• [WHAT IS ASKED]
Convert everything from the line containing "Open the YouTube Ready publish option" down to the line containing "should pyautogui.click(x=30, y=259).", both ends included, into a JSON list of strings with one string per line and blank lines left out.

Click-target data
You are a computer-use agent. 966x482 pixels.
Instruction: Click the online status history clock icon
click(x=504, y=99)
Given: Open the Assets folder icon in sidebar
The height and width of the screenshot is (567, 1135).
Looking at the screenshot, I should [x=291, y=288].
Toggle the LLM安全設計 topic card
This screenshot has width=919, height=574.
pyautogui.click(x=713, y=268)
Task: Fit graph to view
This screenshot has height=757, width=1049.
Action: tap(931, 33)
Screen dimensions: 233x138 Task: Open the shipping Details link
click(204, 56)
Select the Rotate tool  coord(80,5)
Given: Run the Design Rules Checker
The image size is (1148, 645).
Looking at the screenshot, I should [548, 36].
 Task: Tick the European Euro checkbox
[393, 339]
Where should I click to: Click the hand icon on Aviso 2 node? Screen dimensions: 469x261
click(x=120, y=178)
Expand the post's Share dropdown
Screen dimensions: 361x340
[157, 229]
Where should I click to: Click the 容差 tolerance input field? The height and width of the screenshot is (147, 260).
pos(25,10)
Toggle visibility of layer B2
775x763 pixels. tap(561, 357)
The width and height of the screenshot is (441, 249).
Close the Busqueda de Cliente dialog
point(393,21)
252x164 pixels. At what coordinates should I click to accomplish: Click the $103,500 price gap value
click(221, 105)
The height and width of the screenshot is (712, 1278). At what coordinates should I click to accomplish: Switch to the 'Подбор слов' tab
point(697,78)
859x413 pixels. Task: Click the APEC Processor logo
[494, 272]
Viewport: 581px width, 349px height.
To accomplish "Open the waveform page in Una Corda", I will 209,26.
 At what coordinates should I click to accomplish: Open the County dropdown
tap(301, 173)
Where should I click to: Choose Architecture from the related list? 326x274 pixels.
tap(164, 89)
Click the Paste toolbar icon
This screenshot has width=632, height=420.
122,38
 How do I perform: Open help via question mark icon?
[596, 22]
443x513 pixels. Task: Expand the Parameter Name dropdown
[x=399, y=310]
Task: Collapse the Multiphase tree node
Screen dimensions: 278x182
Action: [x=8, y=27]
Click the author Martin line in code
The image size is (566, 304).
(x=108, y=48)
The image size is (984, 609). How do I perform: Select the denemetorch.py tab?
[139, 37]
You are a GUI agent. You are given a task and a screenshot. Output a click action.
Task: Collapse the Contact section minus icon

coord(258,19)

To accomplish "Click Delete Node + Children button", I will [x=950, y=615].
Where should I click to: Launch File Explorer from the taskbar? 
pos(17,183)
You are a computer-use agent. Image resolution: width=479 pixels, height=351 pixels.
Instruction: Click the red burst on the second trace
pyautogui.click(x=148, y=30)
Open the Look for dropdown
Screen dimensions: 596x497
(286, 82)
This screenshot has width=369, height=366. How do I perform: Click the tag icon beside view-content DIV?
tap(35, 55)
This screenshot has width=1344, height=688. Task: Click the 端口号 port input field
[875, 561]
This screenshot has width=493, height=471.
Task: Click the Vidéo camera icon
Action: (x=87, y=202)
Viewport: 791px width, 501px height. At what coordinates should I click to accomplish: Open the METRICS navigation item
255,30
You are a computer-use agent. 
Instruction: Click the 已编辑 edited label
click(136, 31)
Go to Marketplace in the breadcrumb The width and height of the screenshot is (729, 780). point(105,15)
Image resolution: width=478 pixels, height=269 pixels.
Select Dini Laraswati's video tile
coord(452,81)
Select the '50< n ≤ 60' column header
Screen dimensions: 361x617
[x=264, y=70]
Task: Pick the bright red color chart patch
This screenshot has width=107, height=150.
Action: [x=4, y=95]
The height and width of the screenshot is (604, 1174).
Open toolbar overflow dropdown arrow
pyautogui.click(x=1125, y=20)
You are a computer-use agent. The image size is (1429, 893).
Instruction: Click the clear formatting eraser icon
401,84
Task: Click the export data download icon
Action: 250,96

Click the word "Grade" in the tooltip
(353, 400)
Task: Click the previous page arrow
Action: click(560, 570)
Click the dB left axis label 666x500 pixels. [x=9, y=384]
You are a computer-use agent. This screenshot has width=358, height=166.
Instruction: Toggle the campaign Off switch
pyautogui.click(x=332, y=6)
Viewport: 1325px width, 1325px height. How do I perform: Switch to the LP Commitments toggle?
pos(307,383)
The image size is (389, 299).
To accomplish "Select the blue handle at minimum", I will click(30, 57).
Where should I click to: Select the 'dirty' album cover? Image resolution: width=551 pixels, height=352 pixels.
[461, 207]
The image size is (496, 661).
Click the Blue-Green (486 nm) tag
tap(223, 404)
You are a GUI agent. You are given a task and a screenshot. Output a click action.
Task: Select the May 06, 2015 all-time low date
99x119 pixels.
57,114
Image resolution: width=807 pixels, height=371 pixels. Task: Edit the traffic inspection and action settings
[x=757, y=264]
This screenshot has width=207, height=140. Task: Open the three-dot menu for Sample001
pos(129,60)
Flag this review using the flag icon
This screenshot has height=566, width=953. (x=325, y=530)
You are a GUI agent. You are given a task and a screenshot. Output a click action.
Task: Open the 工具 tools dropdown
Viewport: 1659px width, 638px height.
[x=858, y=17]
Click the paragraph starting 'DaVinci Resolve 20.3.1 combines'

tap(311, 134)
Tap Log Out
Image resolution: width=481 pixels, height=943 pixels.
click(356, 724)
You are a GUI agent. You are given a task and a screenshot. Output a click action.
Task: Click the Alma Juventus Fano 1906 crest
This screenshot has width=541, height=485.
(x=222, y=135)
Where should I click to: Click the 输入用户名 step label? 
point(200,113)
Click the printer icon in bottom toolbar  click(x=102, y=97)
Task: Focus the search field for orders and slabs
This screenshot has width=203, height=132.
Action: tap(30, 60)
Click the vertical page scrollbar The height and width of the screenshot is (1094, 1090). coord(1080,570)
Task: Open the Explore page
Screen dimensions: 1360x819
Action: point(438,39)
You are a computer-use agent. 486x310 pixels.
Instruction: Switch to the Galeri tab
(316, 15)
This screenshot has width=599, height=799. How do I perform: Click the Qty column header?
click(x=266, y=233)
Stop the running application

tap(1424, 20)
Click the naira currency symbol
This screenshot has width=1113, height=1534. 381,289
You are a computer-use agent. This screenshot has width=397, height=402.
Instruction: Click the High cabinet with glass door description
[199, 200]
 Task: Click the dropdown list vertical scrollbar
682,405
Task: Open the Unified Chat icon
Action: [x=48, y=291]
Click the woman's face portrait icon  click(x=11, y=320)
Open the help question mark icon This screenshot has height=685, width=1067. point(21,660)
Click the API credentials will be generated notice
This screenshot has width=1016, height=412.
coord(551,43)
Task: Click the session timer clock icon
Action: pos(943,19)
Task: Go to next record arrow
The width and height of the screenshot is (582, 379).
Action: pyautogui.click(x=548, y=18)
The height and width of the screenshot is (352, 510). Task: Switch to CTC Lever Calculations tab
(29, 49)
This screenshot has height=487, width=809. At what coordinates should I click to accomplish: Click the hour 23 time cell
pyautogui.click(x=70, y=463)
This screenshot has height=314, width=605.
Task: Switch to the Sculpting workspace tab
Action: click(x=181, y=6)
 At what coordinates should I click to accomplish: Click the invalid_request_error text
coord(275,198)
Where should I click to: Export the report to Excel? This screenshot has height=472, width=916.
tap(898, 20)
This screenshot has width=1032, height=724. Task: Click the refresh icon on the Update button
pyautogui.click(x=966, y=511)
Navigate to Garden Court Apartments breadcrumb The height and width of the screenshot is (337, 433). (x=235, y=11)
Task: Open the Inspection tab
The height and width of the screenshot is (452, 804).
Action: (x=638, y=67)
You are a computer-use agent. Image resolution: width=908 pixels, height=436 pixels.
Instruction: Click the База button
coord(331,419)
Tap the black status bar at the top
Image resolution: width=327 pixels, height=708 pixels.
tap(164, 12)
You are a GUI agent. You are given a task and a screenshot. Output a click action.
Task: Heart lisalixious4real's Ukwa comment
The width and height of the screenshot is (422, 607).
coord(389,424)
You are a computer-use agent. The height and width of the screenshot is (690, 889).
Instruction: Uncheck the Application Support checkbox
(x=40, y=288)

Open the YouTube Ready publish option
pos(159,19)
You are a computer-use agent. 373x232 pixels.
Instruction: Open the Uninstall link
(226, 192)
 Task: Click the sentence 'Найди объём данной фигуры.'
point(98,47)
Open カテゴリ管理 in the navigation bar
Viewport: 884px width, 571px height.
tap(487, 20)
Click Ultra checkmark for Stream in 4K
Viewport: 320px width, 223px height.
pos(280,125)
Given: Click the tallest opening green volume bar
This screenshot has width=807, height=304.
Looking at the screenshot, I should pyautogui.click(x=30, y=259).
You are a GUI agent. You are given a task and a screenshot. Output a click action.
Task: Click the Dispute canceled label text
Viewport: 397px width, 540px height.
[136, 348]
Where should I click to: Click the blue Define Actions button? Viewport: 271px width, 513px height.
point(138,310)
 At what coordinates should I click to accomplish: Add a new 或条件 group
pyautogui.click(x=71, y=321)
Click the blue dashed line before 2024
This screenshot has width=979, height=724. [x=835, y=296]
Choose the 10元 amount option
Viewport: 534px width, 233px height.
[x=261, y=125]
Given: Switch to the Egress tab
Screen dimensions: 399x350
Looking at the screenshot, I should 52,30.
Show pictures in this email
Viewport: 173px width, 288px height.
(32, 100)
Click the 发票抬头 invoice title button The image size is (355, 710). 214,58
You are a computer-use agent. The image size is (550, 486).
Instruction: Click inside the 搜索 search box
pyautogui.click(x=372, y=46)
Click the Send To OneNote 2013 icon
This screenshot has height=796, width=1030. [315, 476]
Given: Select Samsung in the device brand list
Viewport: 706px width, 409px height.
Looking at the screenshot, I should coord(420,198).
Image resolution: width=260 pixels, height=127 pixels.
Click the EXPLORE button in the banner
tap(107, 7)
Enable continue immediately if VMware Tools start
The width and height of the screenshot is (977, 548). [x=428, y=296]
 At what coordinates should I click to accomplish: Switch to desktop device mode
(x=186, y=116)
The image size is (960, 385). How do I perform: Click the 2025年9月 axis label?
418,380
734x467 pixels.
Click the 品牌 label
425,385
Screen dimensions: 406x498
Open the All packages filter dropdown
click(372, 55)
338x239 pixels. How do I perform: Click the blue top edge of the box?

• [ANSWER TO THIS EXERCISE]
[
  "Open the YouTube Ready publish option",
  "pos(159,19)",
  "You are a computer-use agent. 373x232 pixels.",
  "Instruction: Open the Uninstall link",
  "(226, 192)",
  " Task: Click the sentence 'Найди объём данной фигуры.'",
  "point(98,47)",
  "Open カテゴリ管理 in the navigation bar",
  "Viewport: 884px width, 571px height.",
  "tap(487, 20)",
  "Click Ultra checkmark for Stream in 4K",
  "Viewport: 320px width, 223px height.",
  "pos(280,125)",
  "Given: Click the tallest opening green volume bar",
  "This screenshot has width=807, height=304.",
  "Looking at the screenshot, I should pyautogui.click(x=30, y=259)."
]